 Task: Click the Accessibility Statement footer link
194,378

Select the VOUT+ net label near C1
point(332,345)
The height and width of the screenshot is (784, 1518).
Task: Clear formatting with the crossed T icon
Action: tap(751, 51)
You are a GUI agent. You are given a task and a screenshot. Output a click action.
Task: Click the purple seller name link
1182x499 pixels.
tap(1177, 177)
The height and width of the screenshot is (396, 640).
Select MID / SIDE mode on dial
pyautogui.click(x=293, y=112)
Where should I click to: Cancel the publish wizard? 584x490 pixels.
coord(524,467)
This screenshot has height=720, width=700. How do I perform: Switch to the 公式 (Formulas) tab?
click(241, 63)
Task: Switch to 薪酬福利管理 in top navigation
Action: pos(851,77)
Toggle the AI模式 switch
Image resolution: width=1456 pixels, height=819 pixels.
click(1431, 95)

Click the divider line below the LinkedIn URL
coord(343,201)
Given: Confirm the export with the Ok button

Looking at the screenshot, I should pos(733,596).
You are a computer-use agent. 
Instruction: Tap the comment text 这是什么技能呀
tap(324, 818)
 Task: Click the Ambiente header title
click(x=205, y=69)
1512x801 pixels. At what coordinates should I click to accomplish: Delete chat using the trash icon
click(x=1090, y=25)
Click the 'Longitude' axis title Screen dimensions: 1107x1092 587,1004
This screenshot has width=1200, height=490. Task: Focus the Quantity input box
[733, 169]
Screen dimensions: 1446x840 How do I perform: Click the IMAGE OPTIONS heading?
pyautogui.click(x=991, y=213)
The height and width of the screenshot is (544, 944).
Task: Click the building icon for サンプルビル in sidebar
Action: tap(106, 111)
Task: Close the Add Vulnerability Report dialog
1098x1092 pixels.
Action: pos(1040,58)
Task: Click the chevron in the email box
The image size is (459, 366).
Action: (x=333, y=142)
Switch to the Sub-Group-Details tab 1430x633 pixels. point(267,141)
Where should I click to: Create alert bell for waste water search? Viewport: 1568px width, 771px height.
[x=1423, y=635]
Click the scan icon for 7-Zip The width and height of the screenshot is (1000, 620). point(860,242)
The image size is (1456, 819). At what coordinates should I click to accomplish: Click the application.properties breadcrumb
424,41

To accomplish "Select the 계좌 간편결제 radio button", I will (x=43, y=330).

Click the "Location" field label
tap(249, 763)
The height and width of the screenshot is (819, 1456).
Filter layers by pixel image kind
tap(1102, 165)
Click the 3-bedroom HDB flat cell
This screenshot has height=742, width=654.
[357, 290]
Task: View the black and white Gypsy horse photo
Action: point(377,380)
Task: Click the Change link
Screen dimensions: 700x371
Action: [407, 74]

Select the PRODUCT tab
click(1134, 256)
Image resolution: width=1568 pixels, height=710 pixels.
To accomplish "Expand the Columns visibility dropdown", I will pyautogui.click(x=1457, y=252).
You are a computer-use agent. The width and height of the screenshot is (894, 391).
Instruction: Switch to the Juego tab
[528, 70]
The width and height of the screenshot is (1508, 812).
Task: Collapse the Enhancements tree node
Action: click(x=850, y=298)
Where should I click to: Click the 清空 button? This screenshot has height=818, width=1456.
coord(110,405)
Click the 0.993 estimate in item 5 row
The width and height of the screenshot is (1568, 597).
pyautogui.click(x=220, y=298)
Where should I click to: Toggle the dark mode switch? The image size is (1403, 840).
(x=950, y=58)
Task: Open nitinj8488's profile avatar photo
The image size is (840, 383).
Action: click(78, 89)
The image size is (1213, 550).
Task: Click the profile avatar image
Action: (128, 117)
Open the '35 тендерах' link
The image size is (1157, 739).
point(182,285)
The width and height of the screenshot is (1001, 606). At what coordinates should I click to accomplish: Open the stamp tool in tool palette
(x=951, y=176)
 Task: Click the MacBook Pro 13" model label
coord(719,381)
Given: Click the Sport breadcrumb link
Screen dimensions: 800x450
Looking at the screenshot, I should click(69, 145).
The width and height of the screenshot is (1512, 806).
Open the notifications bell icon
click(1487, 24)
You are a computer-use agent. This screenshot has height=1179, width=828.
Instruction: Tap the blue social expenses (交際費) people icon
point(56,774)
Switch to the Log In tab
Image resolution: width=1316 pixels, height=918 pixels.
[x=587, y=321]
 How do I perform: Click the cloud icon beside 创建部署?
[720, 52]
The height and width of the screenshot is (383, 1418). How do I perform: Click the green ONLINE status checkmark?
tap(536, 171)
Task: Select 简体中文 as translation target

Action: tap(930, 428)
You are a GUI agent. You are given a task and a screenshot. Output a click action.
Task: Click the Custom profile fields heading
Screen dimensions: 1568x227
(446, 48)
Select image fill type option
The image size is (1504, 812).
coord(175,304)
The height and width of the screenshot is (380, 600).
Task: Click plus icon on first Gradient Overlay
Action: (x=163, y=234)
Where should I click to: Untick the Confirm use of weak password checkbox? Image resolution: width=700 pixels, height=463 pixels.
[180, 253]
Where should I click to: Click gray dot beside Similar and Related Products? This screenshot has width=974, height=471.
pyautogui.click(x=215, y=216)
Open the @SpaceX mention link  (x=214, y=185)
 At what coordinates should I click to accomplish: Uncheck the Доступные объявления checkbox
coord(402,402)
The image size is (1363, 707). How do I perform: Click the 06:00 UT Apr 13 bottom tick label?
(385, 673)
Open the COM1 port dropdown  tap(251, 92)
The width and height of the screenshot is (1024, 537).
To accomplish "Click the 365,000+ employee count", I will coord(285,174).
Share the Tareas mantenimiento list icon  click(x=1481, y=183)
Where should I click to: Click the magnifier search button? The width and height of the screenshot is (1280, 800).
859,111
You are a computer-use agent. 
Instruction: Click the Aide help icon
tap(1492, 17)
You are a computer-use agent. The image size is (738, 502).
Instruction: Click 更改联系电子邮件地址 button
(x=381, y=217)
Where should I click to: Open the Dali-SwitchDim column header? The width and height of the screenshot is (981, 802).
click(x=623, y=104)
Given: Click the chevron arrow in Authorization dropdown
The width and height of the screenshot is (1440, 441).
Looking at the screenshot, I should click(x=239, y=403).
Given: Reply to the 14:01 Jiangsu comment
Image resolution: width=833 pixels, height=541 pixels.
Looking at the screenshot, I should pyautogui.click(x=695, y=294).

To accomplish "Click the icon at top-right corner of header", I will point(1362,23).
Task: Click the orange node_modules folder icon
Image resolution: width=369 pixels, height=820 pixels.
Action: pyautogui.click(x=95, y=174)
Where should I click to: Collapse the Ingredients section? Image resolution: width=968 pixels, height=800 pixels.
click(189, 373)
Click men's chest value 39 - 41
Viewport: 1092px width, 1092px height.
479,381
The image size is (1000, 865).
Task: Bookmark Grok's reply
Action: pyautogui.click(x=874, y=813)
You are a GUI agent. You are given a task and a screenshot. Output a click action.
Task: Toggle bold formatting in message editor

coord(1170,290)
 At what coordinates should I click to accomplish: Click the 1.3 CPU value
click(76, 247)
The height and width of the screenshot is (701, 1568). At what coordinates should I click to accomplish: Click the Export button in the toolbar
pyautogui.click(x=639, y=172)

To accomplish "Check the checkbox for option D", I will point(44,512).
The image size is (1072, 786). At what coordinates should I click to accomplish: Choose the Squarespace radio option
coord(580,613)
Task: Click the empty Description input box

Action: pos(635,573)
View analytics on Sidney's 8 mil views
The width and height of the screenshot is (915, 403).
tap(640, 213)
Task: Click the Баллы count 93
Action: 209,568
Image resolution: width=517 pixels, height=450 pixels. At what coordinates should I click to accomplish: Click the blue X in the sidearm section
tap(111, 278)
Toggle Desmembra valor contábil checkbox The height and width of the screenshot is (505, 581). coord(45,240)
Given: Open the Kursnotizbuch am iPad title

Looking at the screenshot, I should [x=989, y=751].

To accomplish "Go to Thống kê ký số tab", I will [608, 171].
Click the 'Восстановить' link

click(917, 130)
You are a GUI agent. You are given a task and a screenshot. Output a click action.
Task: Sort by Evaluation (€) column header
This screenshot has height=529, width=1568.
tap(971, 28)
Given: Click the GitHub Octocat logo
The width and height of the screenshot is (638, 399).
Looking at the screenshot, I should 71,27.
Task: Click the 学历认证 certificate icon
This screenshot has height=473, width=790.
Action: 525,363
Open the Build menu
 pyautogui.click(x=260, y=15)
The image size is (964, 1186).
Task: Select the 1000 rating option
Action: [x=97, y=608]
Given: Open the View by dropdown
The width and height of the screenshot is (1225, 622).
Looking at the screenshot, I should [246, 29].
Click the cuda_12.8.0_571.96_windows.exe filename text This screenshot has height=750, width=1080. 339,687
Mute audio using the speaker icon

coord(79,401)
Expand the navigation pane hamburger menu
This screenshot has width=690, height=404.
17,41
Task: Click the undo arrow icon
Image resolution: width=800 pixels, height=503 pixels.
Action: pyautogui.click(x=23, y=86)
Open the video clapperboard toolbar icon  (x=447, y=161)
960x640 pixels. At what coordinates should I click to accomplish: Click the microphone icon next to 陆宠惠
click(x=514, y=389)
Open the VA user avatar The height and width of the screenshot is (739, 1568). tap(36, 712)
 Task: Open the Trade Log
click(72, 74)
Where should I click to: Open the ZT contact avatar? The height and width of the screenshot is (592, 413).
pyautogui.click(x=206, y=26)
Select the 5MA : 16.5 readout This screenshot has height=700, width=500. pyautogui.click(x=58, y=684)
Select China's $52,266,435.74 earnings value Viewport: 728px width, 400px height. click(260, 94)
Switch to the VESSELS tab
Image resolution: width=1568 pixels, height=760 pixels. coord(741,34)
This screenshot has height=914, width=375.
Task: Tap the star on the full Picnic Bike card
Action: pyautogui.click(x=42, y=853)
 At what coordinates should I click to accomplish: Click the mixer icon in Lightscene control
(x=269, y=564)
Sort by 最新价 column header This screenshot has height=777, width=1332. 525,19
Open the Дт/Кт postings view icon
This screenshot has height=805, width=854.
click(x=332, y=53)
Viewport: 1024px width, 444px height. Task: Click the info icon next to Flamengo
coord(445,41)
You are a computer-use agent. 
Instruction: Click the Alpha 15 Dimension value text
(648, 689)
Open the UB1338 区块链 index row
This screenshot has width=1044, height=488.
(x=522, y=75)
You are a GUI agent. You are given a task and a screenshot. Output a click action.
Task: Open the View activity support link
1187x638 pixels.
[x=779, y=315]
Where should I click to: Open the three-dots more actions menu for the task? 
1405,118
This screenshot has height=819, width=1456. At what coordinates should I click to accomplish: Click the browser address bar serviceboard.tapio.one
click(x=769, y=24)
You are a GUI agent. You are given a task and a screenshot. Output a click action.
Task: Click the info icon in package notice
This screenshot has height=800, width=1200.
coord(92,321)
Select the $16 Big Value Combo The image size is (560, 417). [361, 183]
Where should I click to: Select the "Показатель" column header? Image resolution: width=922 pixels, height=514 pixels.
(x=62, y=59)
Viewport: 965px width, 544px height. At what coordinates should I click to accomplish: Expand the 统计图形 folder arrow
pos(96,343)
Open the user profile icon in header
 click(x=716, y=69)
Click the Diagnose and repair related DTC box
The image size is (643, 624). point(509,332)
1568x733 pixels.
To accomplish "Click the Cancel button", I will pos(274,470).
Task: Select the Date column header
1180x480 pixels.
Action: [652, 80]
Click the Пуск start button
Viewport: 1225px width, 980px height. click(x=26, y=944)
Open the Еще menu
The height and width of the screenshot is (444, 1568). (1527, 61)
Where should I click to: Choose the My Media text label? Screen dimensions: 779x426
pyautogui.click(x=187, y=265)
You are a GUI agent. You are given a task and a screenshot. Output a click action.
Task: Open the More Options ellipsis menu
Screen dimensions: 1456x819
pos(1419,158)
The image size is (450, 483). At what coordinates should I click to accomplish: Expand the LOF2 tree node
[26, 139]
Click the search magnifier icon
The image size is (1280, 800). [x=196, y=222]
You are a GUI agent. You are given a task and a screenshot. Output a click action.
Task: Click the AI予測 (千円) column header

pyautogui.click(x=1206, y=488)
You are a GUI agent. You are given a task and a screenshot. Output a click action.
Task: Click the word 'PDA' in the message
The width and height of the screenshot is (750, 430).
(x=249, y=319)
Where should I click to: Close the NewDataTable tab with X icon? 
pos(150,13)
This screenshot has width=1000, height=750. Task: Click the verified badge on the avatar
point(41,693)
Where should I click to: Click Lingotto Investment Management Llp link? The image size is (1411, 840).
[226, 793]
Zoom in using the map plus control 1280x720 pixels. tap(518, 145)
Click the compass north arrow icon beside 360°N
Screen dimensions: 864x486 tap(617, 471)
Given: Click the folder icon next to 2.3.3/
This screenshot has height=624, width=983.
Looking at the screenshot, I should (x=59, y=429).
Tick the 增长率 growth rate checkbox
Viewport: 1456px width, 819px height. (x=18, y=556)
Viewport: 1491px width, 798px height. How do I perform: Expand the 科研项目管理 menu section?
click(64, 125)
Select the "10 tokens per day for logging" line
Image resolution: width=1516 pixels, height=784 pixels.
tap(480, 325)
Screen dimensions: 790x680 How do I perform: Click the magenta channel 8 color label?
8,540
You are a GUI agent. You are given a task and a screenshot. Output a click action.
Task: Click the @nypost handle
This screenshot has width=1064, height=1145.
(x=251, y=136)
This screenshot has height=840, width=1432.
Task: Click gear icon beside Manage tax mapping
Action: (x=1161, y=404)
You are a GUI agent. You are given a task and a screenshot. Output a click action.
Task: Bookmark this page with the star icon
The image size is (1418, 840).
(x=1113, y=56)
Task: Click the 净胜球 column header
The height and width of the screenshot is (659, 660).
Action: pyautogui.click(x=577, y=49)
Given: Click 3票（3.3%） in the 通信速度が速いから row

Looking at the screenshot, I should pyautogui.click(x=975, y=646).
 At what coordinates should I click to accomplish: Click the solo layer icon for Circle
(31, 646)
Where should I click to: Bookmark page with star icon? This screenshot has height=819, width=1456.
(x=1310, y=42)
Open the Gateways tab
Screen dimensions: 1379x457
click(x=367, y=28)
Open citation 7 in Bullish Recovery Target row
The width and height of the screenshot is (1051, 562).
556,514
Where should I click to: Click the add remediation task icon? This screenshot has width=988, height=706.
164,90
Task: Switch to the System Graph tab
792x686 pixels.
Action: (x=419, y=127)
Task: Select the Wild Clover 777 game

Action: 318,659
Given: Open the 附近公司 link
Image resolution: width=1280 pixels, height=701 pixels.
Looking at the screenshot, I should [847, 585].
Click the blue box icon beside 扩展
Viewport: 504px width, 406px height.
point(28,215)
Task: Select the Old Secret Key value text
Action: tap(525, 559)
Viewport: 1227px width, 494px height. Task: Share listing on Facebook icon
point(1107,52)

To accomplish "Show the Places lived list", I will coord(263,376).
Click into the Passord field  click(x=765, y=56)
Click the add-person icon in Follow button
::::::::
> _SET PROBLEM_
Write out the data above exactly, starting with the line that contains "Task: Click the MacBook" and ending with the line that contains "click(1487, 24)".

> _FINAL ANSWER_
 Task: Click the MacBook Pro 13" model label
coord(719,381)
Given: Click the Sport breadcrumb link
Screen dimensions: 800x450
Looking at the screenshot, I should click(69, 145).
The width and height of the screenshot is (1512, 806).
Open the notifications bell icon
click(1487, 24)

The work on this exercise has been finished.